Firstly, whether a ‘Defects Liability Period’ provision in a contract limits or circumscribes the time within which an employer may bring an action against the building contractor depends on the express wording of the said provision. In many standard forms of building contracts, such as the PAM Contract 2018 and the PWD Form 203, the ‘Defects Liability Period’ provisions therein do not expressly limit or circumscribe the time within which an employer may bring an action against the building contractor. Instead, the ‘Defects Liability Period’ provisions in the said forms of building contract are relevant for, at least, two purposes, i.e.:

  1. To allow an opportunity or a “first right of refusal” for the building contractor to carry out rectification works within the ‘Defects Liability Period’ before the employer is entitled to engage a third party to carry out the rectification works; and
  2. For the calculation of time for the release of the 2nd moiety of the Retention Fund.

 

Secondly, even if a ‘Defects Liability Period’ provision expressly seeks to limit the time within which an employer may enforce his rights, such provision may be prohibited by Section 29 of the Contracts Act 1950. It reads as follows:

Every agreement, by which any party thereto is restricted absolutely from enforcing his rights under or in respect of any contract, by the usual legal proceedings in the ordinary tribunals, or which limits the time within which he may thus enforce his rights, is void to that extent.”

In the Supreme Court case of New Zealand Insurance Co Ltd v Ong Choon Lin (T/A Syarikat Federal Motor Trading) [1992] 1 MLJ 185, it was held that a term in the fire insurance policy in that case, which limited the time within which the insured may bring an action against the insurer, contravened Section 29 of the Contracts Act 1950 and it was thus declared to be void.

In the UK Court of Appeal case of Pearce & High Ltd v Baxter and another [1999] 66 ConLR 110, it was held that the defects liability clause in that case did not bar a claim for the recovery of damages in respect of defects which became apparent during the defect liability period. This case was cited with approval by our Malaysian Court of Appeal in the case of Chrishanthini Angela Regina a/p Sebastiampillai v View Esteem Sdn Bhd [2023] 1 MLJ 309.

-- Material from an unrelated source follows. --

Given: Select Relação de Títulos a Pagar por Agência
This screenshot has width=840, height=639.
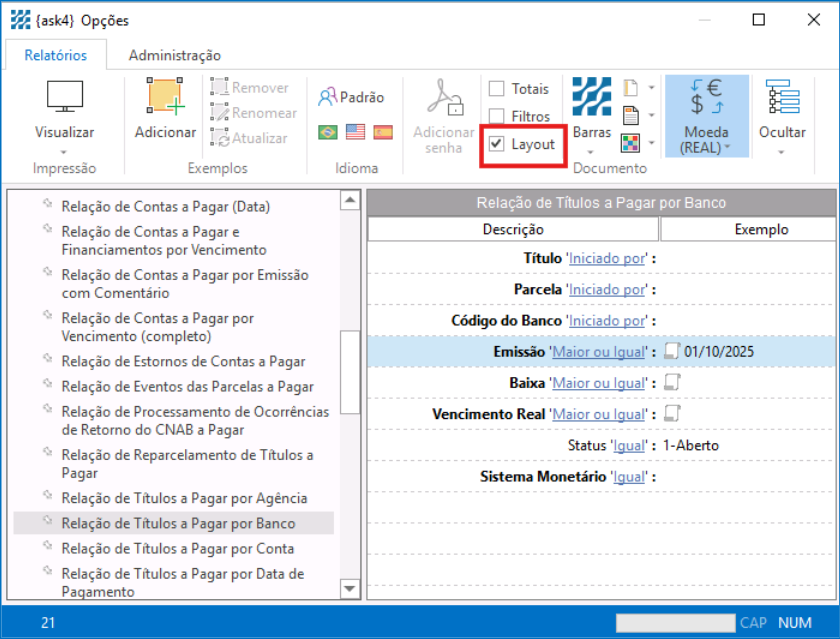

In short, established legal authorities hold the proposition that contractual provisions cannot limit the time within which an employer may pursue a claim against a building contractor for defects. Hence, a building contractor will continue to be liable for any defects caused by it until the expiry of the limitation period prescribed under Sections 6 and/or 6A of the Limitation Act 1950 despite any contractual provisions to the contrary including a provision for a ‘Defects Liability Period’.